SK Shieldus said on Thursday, marking Small and Medium Enterprise Week, it released an analysis of the cybersecurity situation and major threat trends facing small and medium-sized and mid-sized firms, based on intrusion incident analysis data from the past five years.

SK Shieldus analysed cyberattack types and response levels affecting small and medium-sized and mid-sized firms using intrusion incident analysis data on domestic companies from 2021 to 2025 held by its incident response team, Top-CERT.

The analysis showed that major types of cyber intrusions at small and medium-sized and mid-sized firms over the past five years were ransomware, data leakage and cryptocurrency mining, in that order. Ransomware accounted for 44.9 percent and data leakage 42.9 percent, making up most incidents.

Hacking attacks mainly took the form of intrusions targeting system vulnerabilities and a limited security operating environment. For initial intrusions, application vulnerabilities were the most common at 20.8 percent, followed by file upload vulnerabilities at 18.9 percent and VPN vulnerabilities at 15.4 percent. Malicious emails, watering-hole attacks and externally exposed URLs were also identified as major routes.

Major incident cases in 2025 also showed various attacks occurring in industrial settings, including internal data leakage via malicious emails and watering-hole attacks, ransomware infections using brute-force attacks, and cryptocurrency mining based on supply-chain attacks.

Small and medium-sized and mid-sized firms tended to take a considerable amount of time after a security incident to recognise signs and begin an actual investigation.
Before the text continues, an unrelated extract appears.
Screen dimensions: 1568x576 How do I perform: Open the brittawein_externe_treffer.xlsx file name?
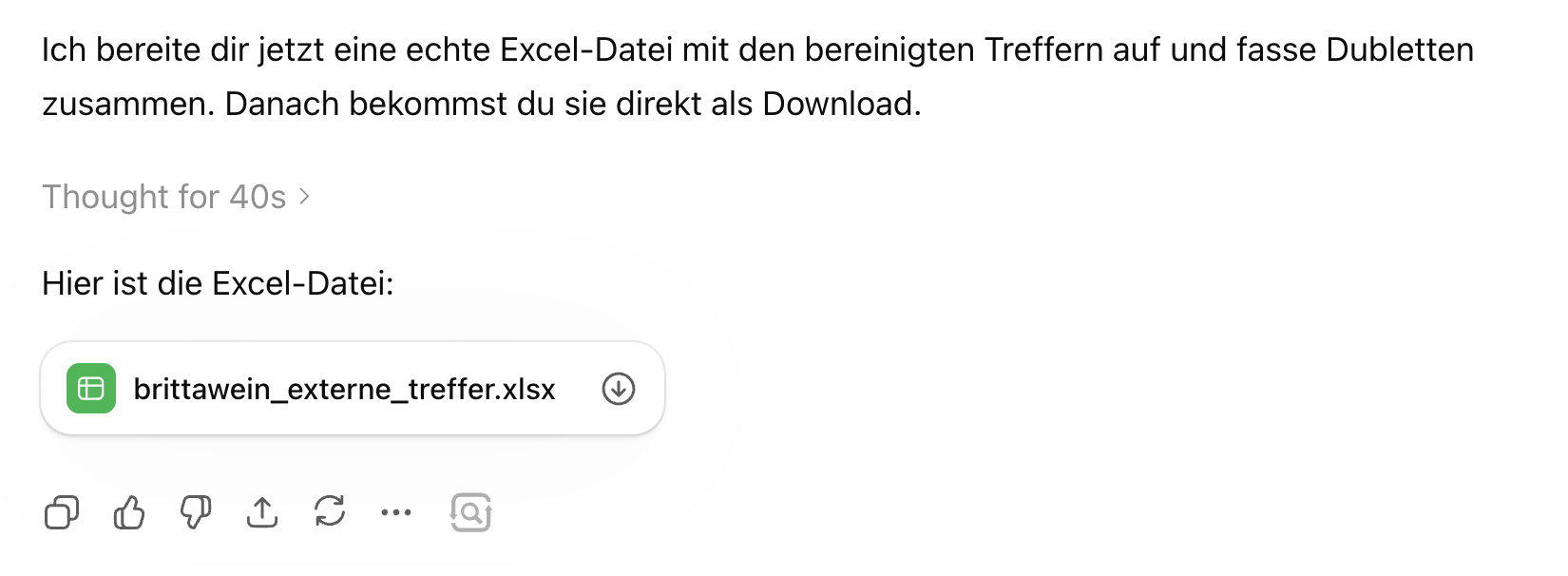coord(344,390)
Based on analysed cases, it took an average of 106.1 days from the initial intrusion to recognising the breach and requesting and starting an investigation when a security incident occurred.

By industry, manufacturing accounted for 47.4 percent of total damage among analysed intrusion incident cases, the highest share. Information services followed at 15.8 percent, and finance at 10.5 percent.
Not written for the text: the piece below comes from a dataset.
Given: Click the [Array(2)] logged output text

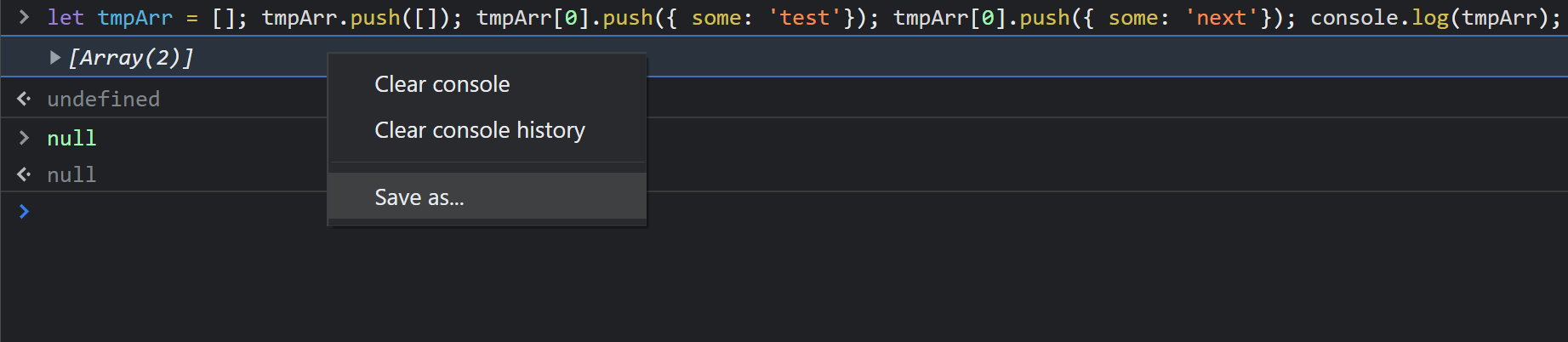Looking at the screenshot, I should pyautogui.click(x=132, y=57).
An SK Shieldus official said, "As AI technology spreads, cyberattacks are becoming increasingly sophisticated and advanced, and the environment continues where it is difficult to respond to every threat with limited personnel and resources." The official added, "SK Shieldus will continue to expand support so that small and medium-sized and mid-sized firms can operate a professional security response system while reducing their burden."